On 22nd February 2011 Mr Murray emailed that he could do 27 SMEs for a price of £20,000 and this appeared to be acceptable to Prevista who then sent to Mr Murray a registration pack including draft terms of a contract to become an “Associate” of Prevista and a confidentiality agreement which Prevista required Carbon Smart to agree for the purpose of their continuing negotiations. Mr Murray responded with a query about excluding Carbon Smart’s own existing material from the intellectual property clause and said that he awaited the SLA. On 1st March Mr Murray emailed his own staff saying that he had almost concluded negotiations with Prevista for visiting and workshopping 25 businesses by the end of April. He said:-
“We will be paid on provision of a number of forms, these are the evidence that businesses have benefited from our intervention. I will brief you once we have received the full set, but we need to be careful to complete these correctly.”
He ended by reminding his workforce of the tightness of the timetable and signed off “bon courage mes amis!”
On 2nd March Mr Sharif emailed a “DRAFT” version of the SLA which was said not yet to have amended the Intellectual Property Rights Clause of the previous draft. In fact the draft SLA contained no intellectual property clause and was substantially different in format from the “Associate” contract form sent previously. I will return to the terms of the draft shortly but, to complete this short history of the matter, on 4th March Mr Sharif emailed various Prevista forms which the SMEs and Carbon Smart were required to fill in, including a Client Support Record. On 7th March Mr Sharif sent to Louise Quarrell of Carbon Smart a further document headed “Evidence Requirement” repeating some of the requirements contained in Appendix 1 of the SLA. This resulted in a number of queries from Ms Quarrell including
“A section of our workshop deals with writing an environmental policy and participants draft one there and then. Usually we ask them to take this away, write it up and submit it to us before we deliver the certification. However, as time is tight would a hand written one suffice?”
Mr Sharif responded:-
“An attendance register will have to be signed by all participants at the workshop (I’ve attached a template to use) and workshop contents will have to be provided (i.e. presentation slides etc.) In fact the lead partners would like to see the typed and printed version of the environmental Policy signed by the clients. Also please note that an action plan will have to be attached with the policy, to demonstrate that when and how the policy and its components are going to be implemented.
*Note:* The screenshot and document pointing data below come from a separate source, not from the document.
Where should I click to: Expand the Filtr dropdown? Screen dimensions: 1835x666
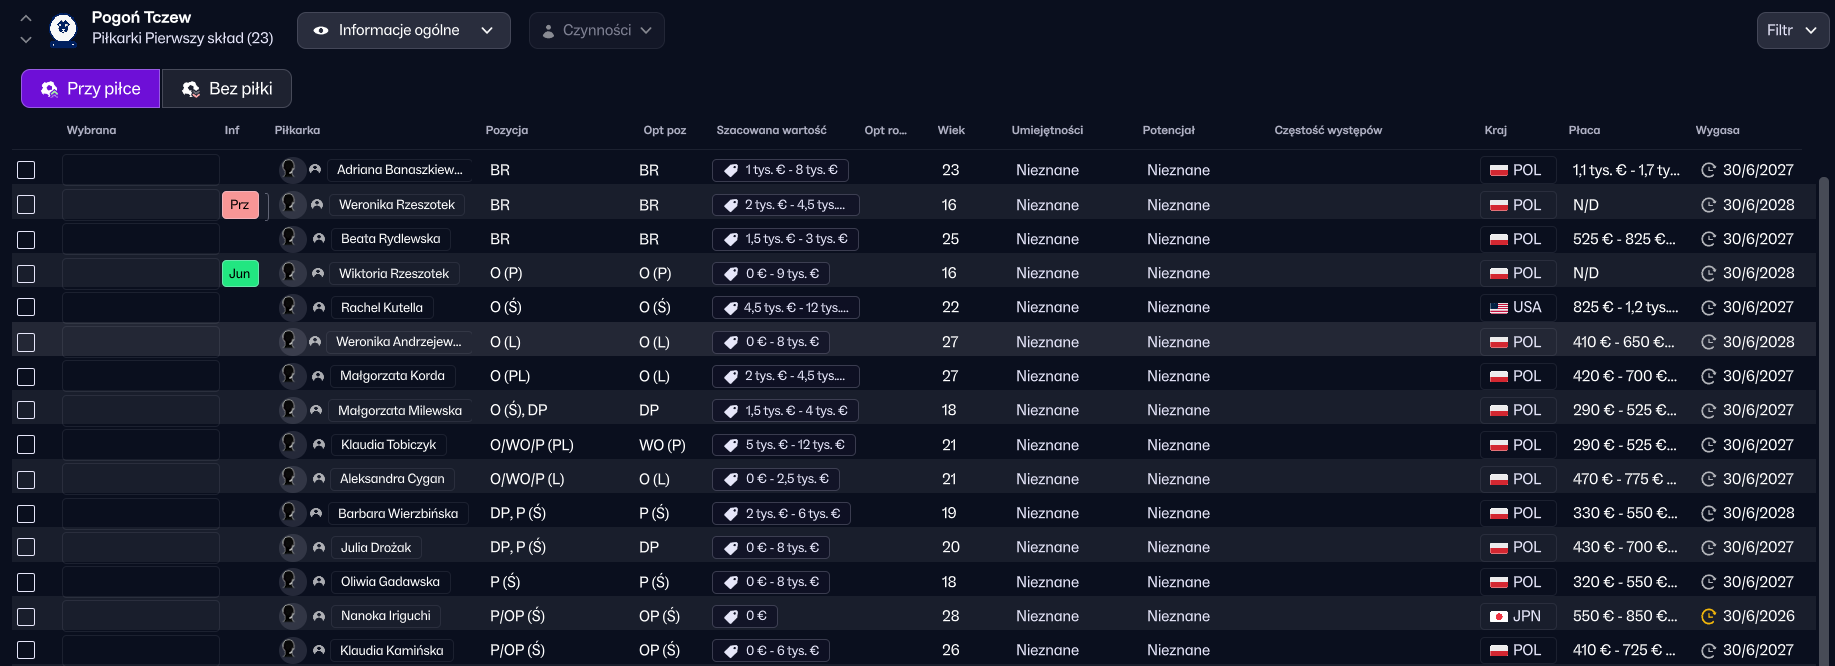coord(1792,30)
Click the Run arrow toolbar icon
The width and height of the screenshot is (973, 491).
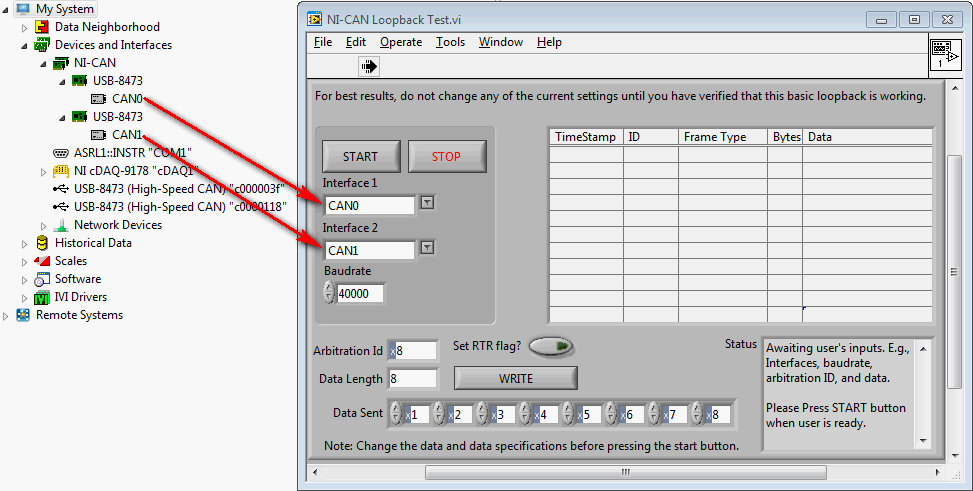click(x=370, y=67)

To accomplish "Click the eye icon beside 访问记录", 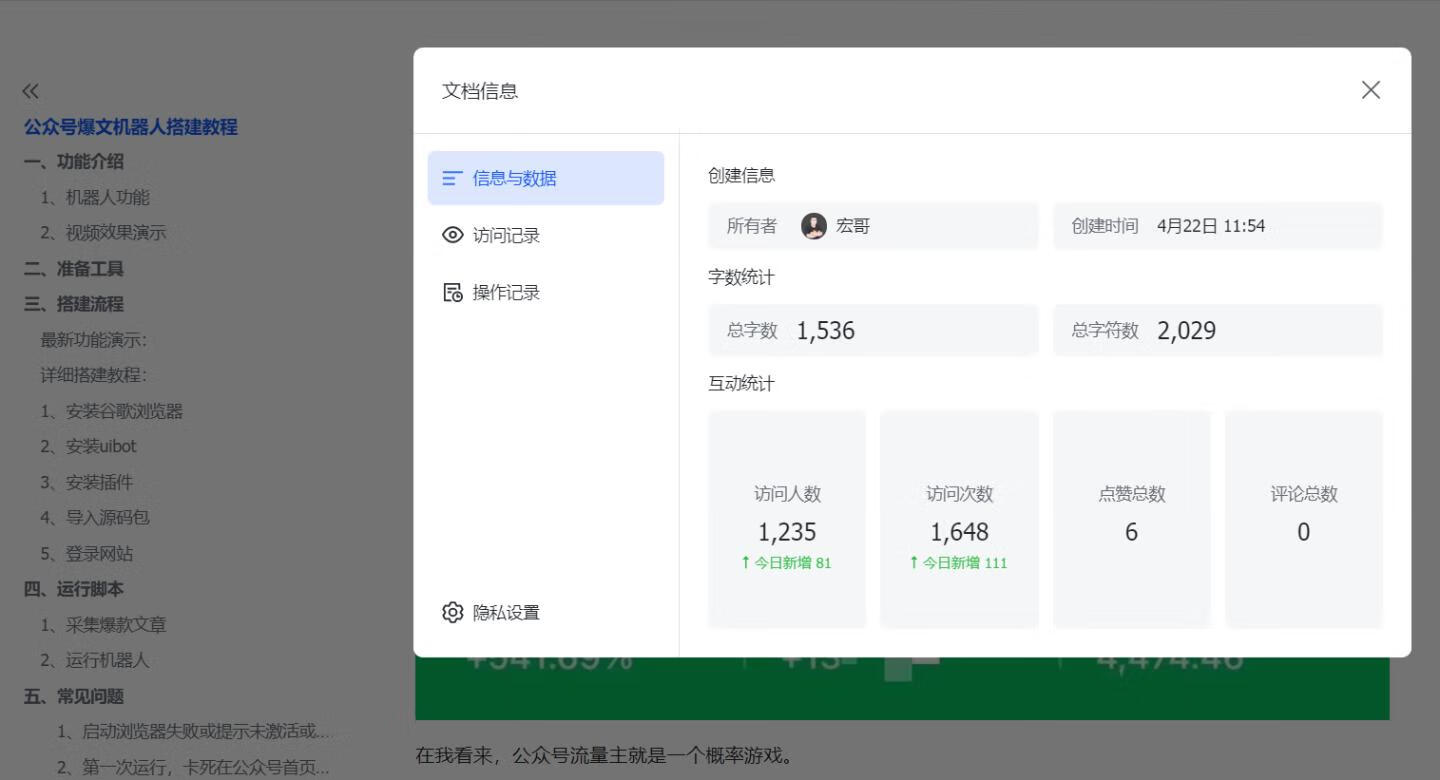I will click(x=453, y=234).
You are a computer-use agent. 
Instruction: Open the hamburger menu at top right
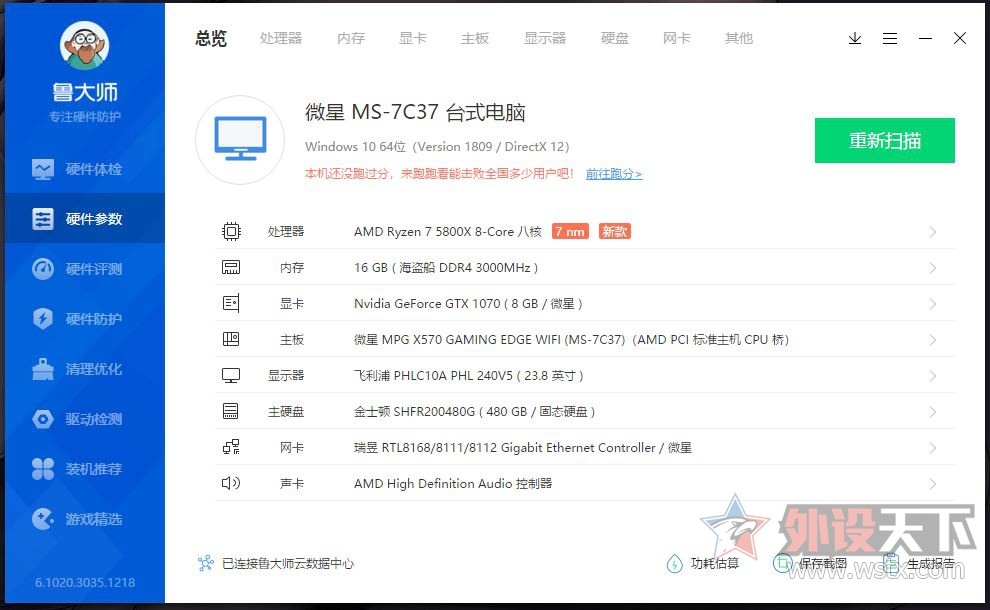890,38
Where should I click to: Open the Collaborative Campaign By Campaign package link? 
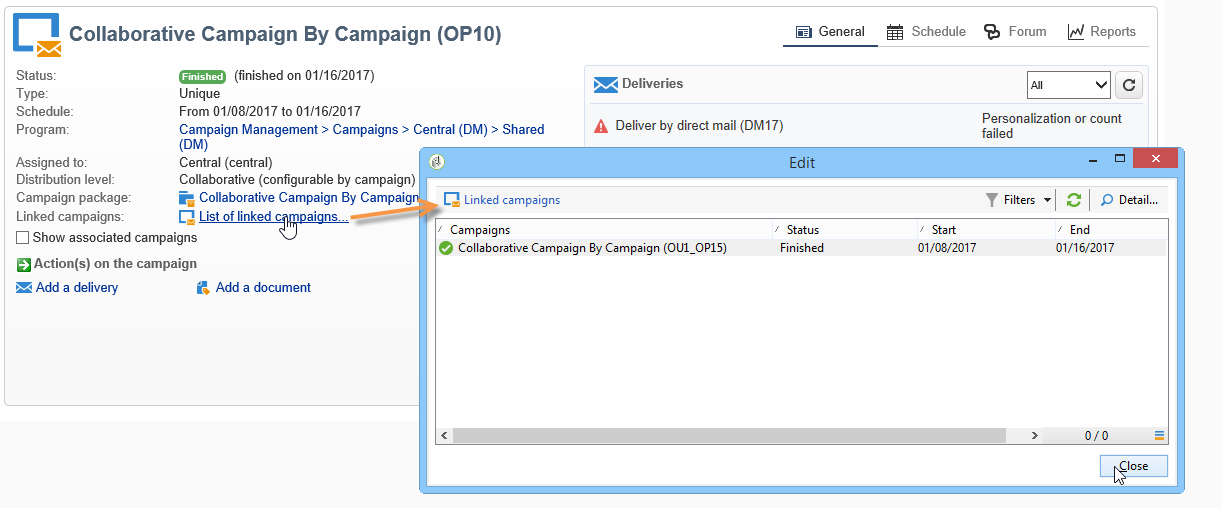pos(308,198)
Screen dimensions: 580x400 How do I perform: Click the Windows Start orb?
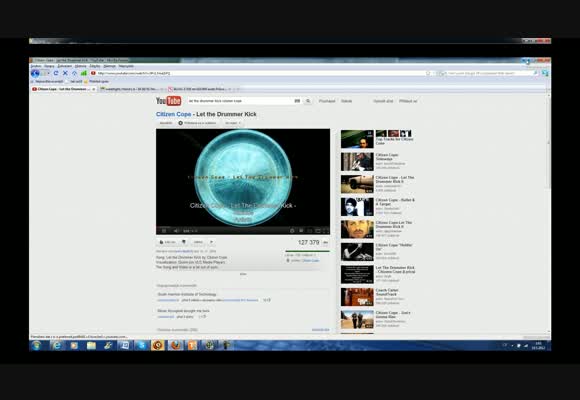36,345
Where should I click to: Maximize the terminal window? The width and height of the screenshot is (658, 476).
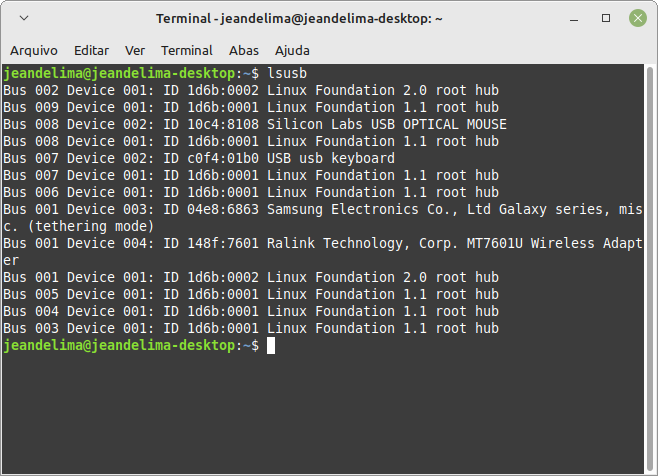pyautogui.click(x=606, y=18)
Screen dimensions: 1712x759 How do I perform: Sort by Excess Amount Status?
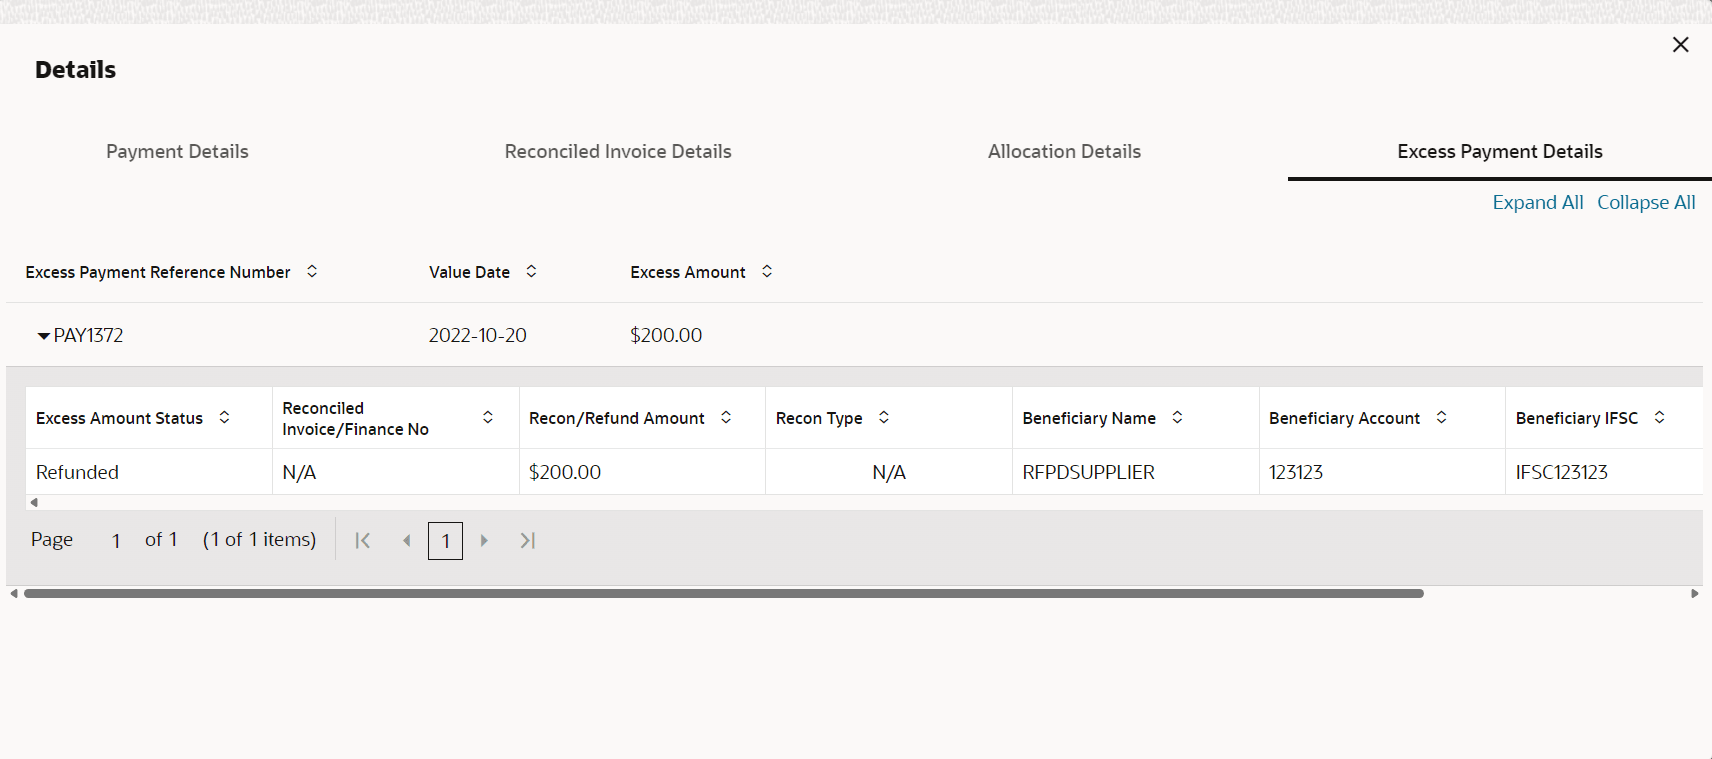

Action plan also need to be signed by the clients. I’ve attached a template for action plan. However, you may use any format as long as ERDF logo is on.”
This is the first reference to “presentation slides” and is in the context of “workshop contents” having to be provided. As we will see both an environmental policy and an action plan were provided. The question is whether it was a term of the contract that presentation slides must be presented as well, as the judge seems to have thought.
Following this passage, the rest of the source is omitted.